- Born: Evelyn Mary Wood 11 June 1847 Pomfret, Vermont
- Died: 4 June 1928 (aged 80) Royalton, Vermont
- Education: University of Chicago (BA)
- Occupations: Educator, Writer
- Known for: Compiling town history, arguments for the building of the Joseph Smith Birthplace Memorial
- Notable work: History of Royalton, Vermont, with Family Genealogies, 1769-1911

= Evelyn M. Lovejoy =

Evelyn M. Lovejoy (June 11, 1847 – 4 June 1928) was an American educator, writer, and genealogist. Her research included Joseph Smith's family history and she was involved in local debates over whether to approve the building of the Joseph Smith Birthplace Memorial. She also established the South Royalton Library.

== Biography ==
Evelyn Mary Wood was born in Pomfret, Vermont on June 11, 1847 to Jacob Wood and Dorothy McIntire.
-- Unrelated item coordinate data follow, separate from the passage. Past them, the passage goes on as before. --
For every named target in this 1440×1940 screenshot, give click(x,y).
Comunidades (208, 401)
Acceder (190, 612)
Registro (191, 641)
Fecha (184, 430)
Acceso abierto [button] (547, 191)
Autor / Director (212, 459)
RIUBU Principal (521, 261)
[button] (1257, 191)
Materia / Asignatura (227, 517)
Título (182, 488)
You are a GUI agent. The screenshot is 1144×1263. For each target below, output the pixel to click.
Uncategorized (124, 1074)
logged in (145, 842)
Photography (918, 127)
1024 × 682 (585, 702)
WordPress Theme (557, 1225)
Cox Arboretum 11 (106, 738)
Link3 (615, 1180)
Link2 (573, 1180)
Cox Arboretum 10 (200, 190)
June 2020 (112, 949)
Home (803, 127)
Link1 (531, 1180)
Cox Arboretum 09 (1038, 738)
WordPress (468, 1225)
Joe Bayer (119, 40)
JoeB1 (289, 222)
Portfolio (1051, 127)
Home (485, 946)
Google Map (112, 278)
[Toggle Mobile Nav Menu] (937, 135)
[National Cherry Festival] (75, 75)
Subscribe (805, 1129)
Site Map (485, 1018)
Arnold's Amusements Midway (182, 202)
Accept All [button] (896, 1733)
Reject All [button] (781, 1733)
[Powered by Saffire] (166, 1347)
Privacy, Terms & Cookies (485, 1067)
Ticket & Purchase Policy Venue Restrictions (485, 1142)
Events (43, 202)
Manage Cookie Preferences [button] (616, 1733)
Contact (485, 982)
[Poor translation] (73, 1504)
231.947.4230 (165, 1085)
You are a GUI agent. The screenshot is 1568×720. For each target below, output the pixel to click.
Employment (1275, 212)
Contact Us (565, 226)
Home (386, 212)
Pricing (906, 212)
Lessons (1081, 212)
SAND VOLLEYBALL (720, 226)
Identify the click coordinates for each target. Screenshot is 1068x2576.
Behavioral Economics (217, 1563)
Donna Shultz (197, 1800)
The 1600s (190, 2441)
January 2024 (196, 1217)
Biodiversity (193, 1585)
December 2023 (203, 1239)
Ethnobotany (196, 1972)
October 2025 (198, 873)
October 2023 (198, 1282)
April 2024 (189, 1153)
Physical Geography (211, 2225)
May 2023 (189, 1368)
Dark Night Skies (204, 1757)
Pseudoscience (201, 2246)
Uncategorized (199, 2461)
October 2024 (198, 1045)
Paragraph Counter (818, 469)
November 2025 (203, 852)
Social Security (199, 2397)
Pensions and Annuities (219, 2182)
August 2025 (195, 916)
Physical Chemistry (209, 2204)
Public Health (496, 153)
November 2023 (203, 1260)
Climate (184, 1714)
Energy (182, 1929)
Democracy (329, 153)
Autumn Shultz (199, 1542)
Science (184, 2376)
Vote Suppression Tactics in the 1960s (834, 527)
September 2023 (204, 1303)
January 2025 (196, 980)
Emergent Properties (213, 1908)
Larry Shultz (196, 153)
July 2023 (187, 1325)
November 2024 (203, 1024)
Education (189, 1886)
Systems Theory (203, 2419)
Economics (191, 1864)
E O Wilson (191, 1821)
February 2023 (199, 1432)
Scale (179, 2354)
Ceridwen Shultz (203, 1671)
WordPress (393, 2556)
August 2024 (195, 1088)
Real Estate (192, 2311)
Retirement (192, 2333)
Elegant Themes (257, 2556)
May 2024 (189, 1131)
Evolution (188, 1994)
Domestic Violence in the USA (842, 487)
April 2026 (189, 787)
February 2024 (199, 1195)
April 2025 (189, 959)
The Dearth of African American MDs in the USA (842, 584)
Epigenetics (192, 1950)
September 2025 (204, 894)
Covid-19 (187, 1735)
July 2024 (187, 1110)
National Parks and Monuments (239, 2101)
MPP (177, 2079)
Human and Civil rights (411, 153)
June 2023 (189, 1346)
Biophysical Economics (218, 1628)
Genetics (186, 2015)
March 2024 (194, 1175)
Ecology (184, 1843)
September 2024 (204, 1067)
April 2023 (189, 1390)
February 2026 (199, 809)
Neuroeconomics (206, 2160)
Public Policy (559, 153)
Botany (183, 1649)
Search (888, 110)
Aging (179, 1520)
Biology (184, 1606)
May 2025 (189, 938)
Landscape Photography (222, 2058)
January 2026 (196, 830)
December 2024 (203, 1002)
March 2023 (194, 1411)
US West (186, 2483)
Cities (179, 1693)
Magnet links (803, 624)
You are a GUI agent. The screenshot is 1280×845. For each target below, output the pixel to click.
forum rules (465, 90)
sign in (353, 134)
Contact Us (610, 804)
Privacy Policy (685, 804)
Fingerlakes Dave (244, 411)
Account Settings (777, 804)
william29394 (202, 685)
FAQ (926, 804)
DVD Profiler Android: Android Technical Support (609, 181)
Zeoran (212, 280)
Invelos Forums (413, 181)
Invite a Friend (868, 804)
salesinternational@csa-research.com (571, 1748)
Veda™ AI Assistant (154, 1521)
She was the youngest of six siblings.  She published pieces of writing in local newspapers and lady's journals such as Arthur's Lady's Home Magazine and The Household: A Monthly Journal Devoted to the Interests of the American Housewife, a forerunner to the Ladies' Home Journal.  At this time, Wood wrote under the pseudonym “Gypsey Traine." She married Daniel W. Lovejoy in September 1874.

After the unfortunate death of both her infant son in 1879 and her husband in 1880, Lovejoy worked as the principal and superintendent of the Royalton Academy.

In 1886, she moved to the Midwest to work as a schoolteacher in the newly created Vermont City, Dakota Territory (now Loyalton, South Dakota), part of the Dakota Boom. By the time the colony had dwindled in 1890, Lovejoy moved to attend the Wellesley College of the newly formed University of Chicago, where she graduated with an AB degree in 1897.  She then taught at the St. Cloud Normal School in Minnesota, where she wrote her novel, Dandelion, Or Out of the Shadows.  Published in 1899, this sentimental novel set primarily in Vermont tells the story of a young woman, Adnah Craik, who first seeks to find her parents and then to prove that she is not illegitimate. Both Lovejoy and Adnah share careers as school teachers, both go on to get higher education later in life, and one of the characters experiences the death of a husband.  Lovejoy later taught high school grammar and literature in Helena, Montana.

In 1906, at the request of the town of South Royalton, Lovejoy moved back to Vermont to work on her most extensive project, the thousand-page History of Royalton, Vermont, with Family Genealogies, 1769-1911 in two volumes, completed in 1911.  This massive undertaking, carried out with the help of the local women’s society and donations, collected local family genealogies and traced extended family members across the country, including the history of Joseph Smith (born nearby in Sharon).  While she worked on this project, she also again worked at the Royalton Academy.  She also created the South Royalton Library and was involved in the town’s debates regarding the building of the Joseph Smith Birthplace Memorial.

== Works ==

- “Our Household Pet,” Arthur’s Lady’s Home Magazine, Vol. XXXIV, p.21 (July 1869). Philadelphia.
- “Something to Do,” The Household: A Monthly Journal Devoted to the Interests of the American Housewife, Vol. 7, No. 2, p. 43 (February, 1874).  Brattleboro, VT.
- “Making the Best of It,” The Household: A Monthly Journal Devoted to the Interests of the American Housewife, Vol. 7, No. 12, p. 279-280 (December, 1874).  Brattleboro, VT.
- “Why Do We Lie?” The Household: A Monthly Journal Devoted to the Interests of the American Housewife, Vol. 8, No. 11, p. 259 (November, 1875).  Brattleboro, VT.
- “A School-Girl’s View of Examination Day,” Journal of Education, Vol. XXXV (June 23, 1892). Chicago.
- Dandelion; Or, Out of the Shadows. Chicago: F. Tennyson Neely, 1899.
- History of Royalton, Vermont, with Family Genealogies, 1769-1911. 2 Vols. Burlington, VT: Free Press Printing Company, 1911.